Karen Kangas, who raises chickens; and Angie Libertoski, parent of a fourth grade student, brooded and hatched a plan to expose the kids to raising chickens.

Kangas visited the fourth grade class with her silkie hen, Rockstar, teaching the students all they needed to know about hatching chickens in a classroom environment.

The class acquired an incubator and egg turner from Bob Genisot, Gogebic-Ontonagon Intermediate School District agriculture instructor.

The eggs should hatch in 21 days, although there are frequently early arrivals.

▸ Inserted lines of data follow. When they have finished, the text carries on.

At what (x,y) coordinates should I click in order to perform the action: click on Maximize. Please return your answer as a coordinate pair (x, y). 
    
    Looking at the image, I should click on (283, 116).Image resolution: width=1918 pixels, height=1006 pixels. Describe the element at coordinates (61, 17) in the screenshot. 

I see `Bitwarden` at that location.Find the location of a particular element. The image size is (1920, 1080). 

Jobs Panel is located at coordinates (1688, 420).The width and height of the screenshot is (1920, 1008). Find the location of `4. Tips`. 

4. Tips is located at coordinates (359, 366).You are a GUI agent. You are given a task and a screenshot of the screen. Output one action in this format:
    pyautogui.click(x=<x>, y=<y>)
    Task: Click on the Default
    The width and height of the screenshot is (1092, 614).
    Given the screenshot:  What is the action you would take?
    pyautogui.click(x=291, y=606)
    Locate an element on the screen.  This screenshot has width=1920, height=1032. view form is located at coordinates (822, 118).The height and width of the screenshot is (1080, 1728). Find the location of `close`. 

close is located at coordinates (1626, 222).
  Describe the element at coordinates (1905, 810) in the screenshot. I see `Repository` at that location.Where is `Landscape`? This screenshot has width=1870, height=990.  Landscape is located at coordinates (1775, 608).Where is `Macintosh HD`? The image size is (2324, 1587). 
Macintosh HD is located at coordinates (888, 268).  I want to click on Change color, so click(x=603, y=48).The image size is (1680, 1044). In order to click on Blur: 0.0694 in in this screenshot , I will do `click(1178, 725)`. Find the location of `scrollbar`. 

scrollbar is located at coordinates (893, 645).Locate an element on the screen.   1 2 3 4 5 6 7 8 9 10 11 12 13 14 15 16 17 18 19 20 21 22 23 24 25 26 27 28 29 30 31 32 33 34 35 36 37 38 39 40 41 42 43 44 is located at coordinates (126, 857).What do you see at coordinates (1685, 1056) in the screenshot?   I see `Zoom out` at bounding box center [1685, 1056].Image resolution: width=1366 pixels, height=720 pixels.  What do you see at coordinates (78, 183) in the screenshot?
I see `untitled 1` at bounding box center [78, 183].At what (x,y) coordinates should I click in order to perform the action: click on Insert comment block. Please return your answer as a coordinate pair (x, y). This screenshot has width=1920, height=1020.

Eggs should be set within the incubator within a week after being laid, and after 10 days, the viability drops significantly.

Natural fertility varies from 55 to 95 percent, depending on season, condition and type of bird.

The silkie chicken, according to raising-happy-chickens.com, is friendly, chatty, sweet-natured and lovable. The silkie comes in many colors, but all true silkies have black faces, with dark grey-blue colored skin. Silkies also have five toes and turquoise earlobes, fit for a queen.

Eastern cultures believed the silkie to possess medicinal powers beyond any other chicken breed and recent studies discovered they do produce more carnosine, an antioxidant, than other chicken breeds.

Marco Polo, in 1298, marveled at the fluffy bird and is thought to have introduced the first silkies to the western world, according to the raising happy chickens website.